De fait, quelles clarifications souhaitez-vous apporter aujourd’hui?
Aujourd’hui, le Conseil synodal souhaite préciser deux choses. D’une part, nous souhaitons que les temples deviennent des lieux pour la vie publique, pouvant accueillir des manifestations culturelles, des sociétés locales ou des conférences publiques ou politiques. D’autre part cependant, nous refusons de créer la confusion sur le plan religieux. De fait, les cérémonies de mariage ou les services funèbres se déroulant dans l’un de nos temples doivent rester religieux. S’ils ne sont pas réformés, ils doivent tout du moins être célébrés pour le compte d’une autre Église chrétienne – les demandes d’autres communautés religieuses étant soumises à autorisation.
Pensez-vous avoir de bonnes chances d’être suivi par le Synode?
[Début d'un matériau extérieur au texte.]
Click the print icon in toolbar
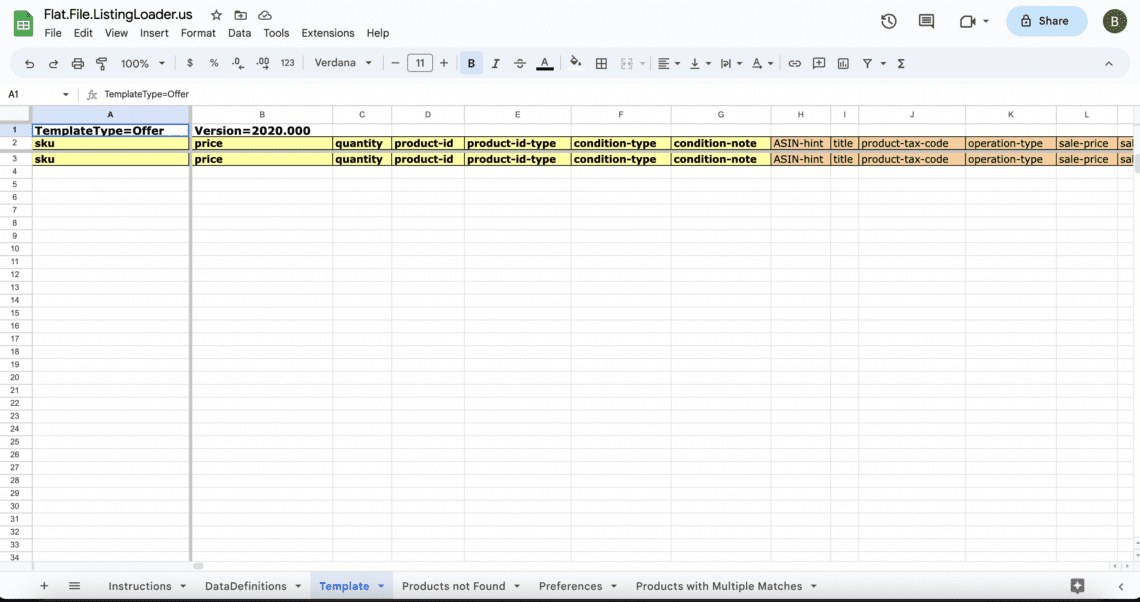 (78, 63)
On pense surtout que le débat va être extrêmement intéressant, car il va soulever la question de la justesse. On s’attend évidemment à de vives interventions sur le thème de la pratique: «Nous on fait comme ça depuis des années, on ne voit pas pourquoi on reviendrait en arrière». Ce genre d’intervention sur l’usage ne ferait cependant que durcir les fronts entre les députés du haut et du bas. Or il va falloir trouver une solution ensemble. De son côté, le Conseil synodal veut rester sur sa ligne. Évidemment il pourrait y avoir des exceptions, par exemple dans le cas du service funèbre d’un politicien important. L’idée n’est pas que l’on soit des légalistes à l’extrême, mais qu’on puisse avoir des portes de sortie dans certaines circonstances précises.
Vouloir faire le distinguo de manière claire entre les manifestations culturelles, publiques, politiques et les services dits religieux (mariage, enterrement…), est-ce aussi une manière de réaffirmer votre identité?
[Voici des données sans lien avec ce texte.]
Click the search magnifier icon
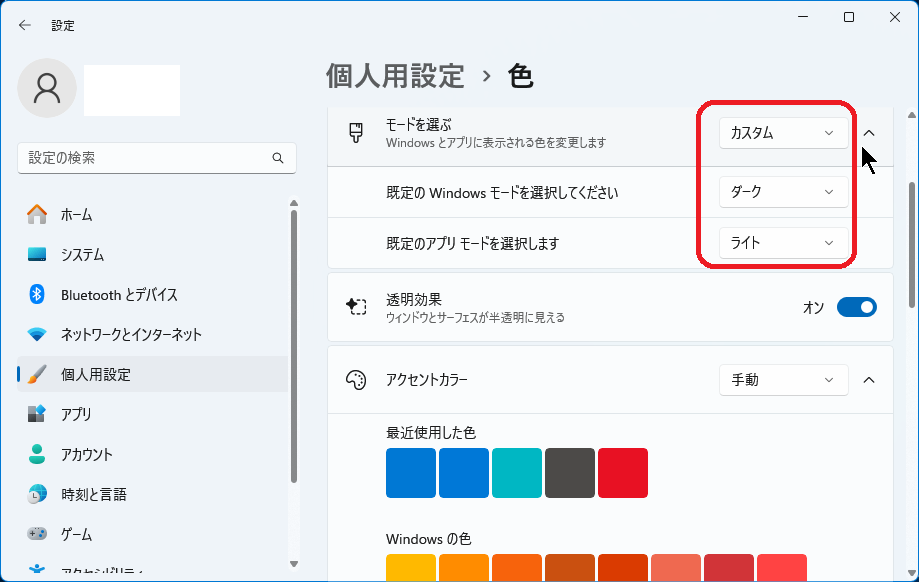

Oui, c’en est une, on ne va pas le cacher. C'est une manière de réaffirmer que l’on tient à nos droits historiques, et ce même si pendant plusieurs années, on s’est parfois un peu excusé d'exister. À Neuchâtel, on est lié à l’État par un concordat qui est revu tous les dix ans. Or, dans la négociation de ce concordat à l’avenir, on sait que les questions financières vont avoir une grande importance et qu’il va nous falloir du terrain de négociation. Et les terrains de négociation qu’aimerait se garder l’Église, ce sont précisément des terrains d’ouverture et de fermeture de portes. Or pour le moment, le concordat stipule que la gestion des temples est laissée aux communes qui doivent se charger du chauffage et de l’entretien, mais l’administration des temples appartient à l’Église.
Cela vous exaspère-t-il finalement que des gens soient intéressés par vos bâtisses en dehors de tout sentiment religieux?
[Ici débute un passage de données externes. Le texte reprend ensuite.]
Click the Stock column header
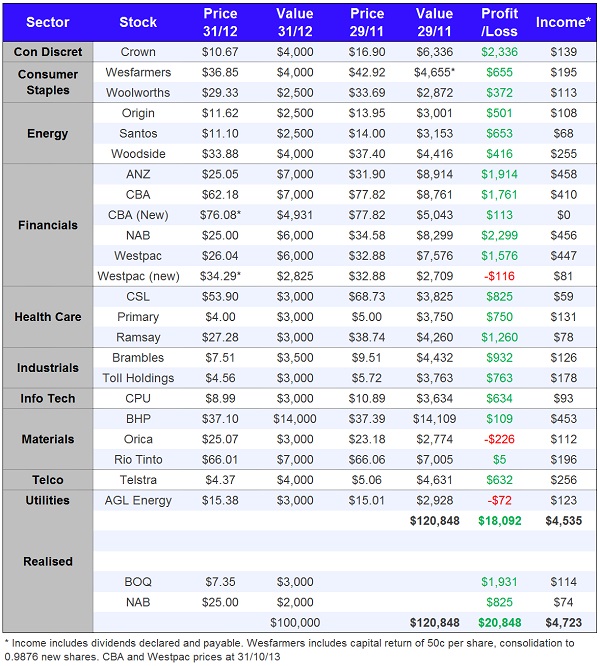The image size is (600, 666). click(x=138, y=22)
Non, cela ne m’agace pas. Je suis de ce monde, je l’observe et je le comprends. Mais quelque part, ce que j’observe aussi, c’est qu’une bonne part de ces cérémonies laïques présentent aussi une dimension religieuse, qu'on le veuille ou non. Alors, ce serait intéressant que les célébrants laïcs prennent aussi contact avec les églises, essaient de venir négocier un petit peu. Parce que pour le moment, on vit dans des mondes séparés. Ces personnes ne marchent pas en en ordre ce sont des entrepreneurs qui font leur petit business chacun pour soi. S’ils se fédéraient, on pourrait commencer à dialoguer ensemble et on arriverait peut-être à se mettre d’accord sur un minimum commun. La récitation du «Notre Père» en conclusion de la cérémonie pourrait, par exemple, être une condition. Dans le 90% des cas, la cérémonie laïque est un service funèbre. Or, même dans une cérémonie faite par des laïcs, il faut toujours quand même une référence pour ouvrir une porte vers un espoir, une espérance vers l’après-vie.